3月2日:キネマ館~『ウエストワールド』

3月2日(火):キネマ館~『ウエストワールド』

 

 今日はひどい雨だった。午前中は少し外出する用事があったのだけれど、ちょっとの外出でびしょ濡れになるほどだった。今日は予定を変更して家で過ごすことにした。たまたまテレビのBSで「ウエストワールド」を放映するのを知り、急遽、鑑賞することにした。

 僕はこの映画を子供の頃に観ている。観たという覚えはあるのだけれど、印象に残っていない。だから、あまり面白い映画ではなかったのだろうと信じてきた。ところがである、今日、その信念を改めなければならなくなった。けっこう面白い映画であったことを再発見した。

 

 物語の舞台はデロスと称するテーマパークである。そこでは古代、中世ヨーロッパ、開拓時代のアメリカ西部の世界が再現されており、参加者はその世界を体験できるというものである。今でいえばヴァーチャルの体験ができるということだ。参加者は人間であるが、その他の人間はすべてロボットであるという。

 西部の町に参加した二人。一人は経験者のようだが、もう一人は初めての参加である。

最初は戸惑っていたものの、酒場で絡んできたガンマン(ユル・ブリンナー)と決闘してからは西部劇の主人公になりきる。

 全体の施設、ロボットのすべてをコントロールする管制室では、コンピューターの小さな異常が連続して発生していることが問題となっている。やがて、コンピューターの制御が働かなくなり、ロボットたちは自動で動くようになり、参加している人間たちを襲うようになる。

 主人公を執拗に追うユル・ブリンナーがいい。地下道を追いかけるシーンは見覚えがあった。倒しても倒しても主人公を追跡するロボットは、ターミネーターの元祖という感じがしないでもない。

 ユル・ブリンナーの表情のないというか表情の変化のない演技が絶妙だ。彼の風貌がまたリアル感をもたらすように思う。また、彼の衣装もお馴染みのものである。「荒野の七人」以来、ユル・ブリンナーのファッションといえばこれである。全身黒ずくめのガンマンである。

 僕が一番怖いと感じたのは、娯楽でさえ徹底的にコントロールされ、人為的に演出されている部分だった。要するに、制御室の人たちの仕事である。チェスタトンの『奇商クラブ』にも似たようなアイデアの作品があったのを思い出す。一介の市民が英雄的行動をするよう演出する仕事の話があったのだけれど、チェスタトンのアナログ感にはまだ人間らしいユーモアも感じられたものの、本作のデジタル化された演出は機械的で無機質、無感情で非人間的な印象を受けてしまう。

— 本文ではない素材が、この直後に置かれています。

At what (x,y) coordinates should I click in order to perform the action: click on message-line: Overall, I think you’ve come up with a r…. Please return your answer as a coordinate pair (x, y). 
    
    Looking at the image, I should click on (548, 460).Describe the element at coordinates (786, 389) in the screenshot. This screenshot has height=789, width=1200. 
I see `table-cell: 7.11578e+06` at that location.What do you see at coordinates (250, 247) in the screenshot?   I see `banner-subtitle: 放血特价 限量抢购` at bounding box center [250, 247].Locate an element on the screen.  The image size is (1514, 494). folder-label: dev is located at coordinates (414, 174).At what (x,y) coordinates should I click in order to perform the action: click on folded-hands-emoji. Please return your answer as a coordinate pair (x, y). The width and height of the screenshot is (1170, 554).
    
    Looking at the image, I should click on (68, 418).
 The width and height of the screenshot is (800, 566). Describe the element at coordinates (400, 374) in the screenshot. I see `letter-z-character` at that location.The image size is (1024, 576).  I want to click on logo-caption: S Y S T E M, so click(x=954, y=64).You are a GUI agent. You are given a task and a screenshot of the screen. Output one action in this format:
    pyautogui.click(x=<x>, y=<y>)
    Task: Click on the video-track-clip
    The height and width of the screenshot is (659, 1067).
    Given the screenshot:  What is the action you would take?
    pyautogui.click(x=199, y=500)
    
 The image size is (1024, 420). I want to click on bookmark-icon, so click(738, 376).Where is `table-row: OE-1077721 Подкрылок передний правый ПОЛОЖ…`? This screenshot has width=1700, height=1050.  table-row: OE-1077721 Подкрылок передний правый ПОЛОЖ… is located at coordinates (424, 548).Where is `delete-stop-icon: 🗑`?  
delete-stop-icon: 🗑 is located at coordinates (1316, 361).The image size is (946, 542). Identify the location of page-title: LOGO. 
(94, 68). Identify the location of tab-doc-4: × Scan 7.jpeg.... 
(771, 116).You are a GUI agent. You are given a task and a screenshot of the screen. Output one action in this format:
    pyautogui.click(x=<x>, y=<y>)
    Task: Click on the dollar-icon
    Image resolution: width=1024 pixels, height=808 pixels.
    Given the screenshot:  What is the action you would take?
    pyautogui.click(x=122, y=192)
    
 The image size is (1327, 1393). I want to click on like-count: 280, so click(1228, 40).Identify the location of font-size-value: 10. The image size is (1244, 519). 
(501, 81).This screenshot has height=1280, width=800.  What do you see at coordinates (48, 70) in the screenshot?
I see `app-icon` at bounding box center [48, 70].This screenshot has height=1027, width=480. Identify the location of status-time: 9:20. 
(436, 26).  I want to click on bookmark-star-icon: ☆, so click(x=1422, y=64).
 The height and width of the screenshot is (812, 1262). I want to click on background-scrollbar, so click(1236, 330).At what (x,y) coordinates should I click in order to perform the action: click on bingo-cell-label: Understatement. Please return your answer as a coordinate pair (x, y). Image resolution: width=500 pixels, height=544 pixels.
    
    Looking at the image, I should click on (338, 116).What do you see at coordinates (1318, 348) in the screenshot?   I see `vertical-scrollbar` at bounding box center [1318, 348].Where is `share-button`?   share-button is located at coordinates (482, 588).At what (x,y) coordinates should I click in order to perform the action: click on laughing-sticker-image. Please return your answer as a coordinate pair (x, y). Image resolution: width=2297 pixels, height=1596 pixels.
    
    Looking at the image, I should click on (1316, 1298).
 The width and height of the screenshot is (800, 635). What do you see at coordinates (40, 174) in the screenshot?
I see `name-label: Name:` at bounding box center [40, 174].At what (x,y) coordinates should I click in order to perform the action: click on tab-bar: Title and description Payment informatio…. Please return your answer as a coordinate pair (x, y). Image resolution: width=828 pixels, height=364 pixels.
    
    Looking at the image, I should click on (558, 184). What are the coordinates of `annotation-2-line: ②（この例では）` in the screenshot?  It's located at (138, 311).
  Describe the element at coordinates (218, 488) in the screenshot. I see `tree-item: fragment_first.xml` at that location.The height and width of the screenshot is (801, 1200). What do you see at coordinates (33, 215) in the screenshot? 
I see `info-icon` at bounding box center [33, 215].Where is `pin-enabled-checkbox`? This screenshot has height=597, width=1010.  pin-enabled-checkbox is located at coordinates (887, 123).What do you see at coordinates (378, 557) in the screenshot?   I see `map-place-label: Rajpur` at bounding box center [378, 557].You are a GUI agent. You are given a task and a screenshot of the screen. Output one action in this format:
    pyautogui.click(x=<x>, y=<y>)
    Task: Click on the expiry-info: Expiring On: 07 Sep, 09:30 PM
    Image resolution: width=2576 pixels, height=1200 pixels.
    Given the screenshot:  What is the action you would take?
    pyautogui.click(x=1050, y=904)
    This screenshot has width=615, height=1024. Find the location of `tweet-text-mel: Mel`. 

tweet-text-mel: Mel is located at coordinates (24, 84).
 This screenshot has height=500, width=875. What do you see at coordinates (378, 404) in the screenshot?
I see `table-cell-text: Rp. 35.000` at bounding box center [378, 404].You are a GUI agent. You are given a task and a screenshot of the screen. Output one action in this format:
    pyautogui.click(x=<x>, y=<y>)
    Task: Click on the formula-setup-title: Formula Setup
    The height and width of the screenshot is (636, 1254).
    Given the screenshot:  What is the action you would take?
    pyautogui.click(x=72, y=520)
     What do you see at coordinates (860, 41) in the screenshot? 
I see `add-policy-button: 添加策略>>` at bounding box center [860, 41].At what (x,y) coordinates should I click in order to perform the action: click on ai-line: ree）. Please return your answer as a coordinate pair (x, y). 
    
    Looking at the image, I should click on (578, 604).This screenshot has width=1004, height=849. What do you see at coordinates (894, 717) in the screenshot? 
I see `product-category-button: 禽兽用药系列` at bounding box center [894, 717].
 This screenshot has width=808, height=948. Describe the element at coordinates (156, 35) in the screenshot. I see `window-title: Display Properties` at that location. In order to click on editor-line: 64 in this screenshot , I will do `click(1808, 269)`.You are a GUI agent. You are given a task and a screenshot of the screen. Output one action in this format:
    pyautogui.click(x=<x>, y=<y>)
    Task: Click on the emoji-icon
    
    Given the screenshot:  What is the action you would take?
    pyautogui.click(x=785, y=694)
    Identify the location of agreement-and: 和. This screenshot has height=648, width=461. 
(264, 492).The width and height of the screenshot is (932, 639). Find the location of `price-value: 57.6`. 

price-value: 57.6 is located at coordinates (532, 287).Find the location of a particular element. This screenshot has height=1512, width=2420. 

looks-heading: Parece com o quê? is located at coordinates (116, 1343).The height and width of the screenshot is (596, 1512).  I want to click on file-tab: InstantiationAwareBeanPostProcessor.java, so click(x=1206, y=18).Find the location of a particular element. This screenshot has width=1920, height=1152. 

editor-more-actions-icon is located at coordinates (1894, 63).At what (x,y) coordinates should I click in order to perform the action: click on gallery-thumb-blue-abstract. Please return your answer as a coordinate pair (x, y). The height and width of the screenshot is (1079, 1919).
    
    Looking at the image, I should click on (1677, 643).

 ある意味、現代の娯楽はそのようなものになっているかもしれない。テーマパークでも、どこでどう楽しむかは運営者側が決めており、僕たちはそれを甘受しているだけであるかもしれない。本作の原作者であるマイクル・クライトンの先見の明に脱帽だ。

 そういえば、クライトンの『アンドロメダ病原体』なんか、今のコロナ禍を予期していたかのようだ。それはそれとして、本作に戻ろう。

 本作は娯楽映画としては、おそらくツボを押さえた作りになっていると思う。制御室の人たちの仕事は映画製作者の戯画化であるようにも感じられてくる。娯楽はすべてギミックでなければ得られない世界というのも、考えようによっては、怖いものだ。いろいろと考えさせられるところもある。

 僕の記憶が確かなら、本作は続編が作られているはずだ。ヒットするのも分かるというものだ。面白いことは面白い。ただ、面白いと感じている感情も人為的なコントロールによってもたらされているのかもしれないと思うと、手放しで喜んでいいものやらどうやらである。